What the exercise asks:
Copy out the listing below line for line, changing nothing.

START Data for this task

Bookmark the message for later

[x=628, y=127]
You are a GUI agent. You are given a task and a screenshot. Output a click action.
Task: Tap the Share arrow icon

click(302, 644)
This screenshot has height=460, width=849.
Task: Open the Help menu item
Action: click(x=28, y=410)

END Data for this task

Task result:
Bookmark the message for later

[x=628, y=127]
You are a GUI agent. You are given a task and a screenshot. Output a click action.
Task: Tap the Share arrow icon

click(302, 644)
This screenshot has height=460, width=849.
Task: Open the Help menu item
Action: click(x=28, y=410)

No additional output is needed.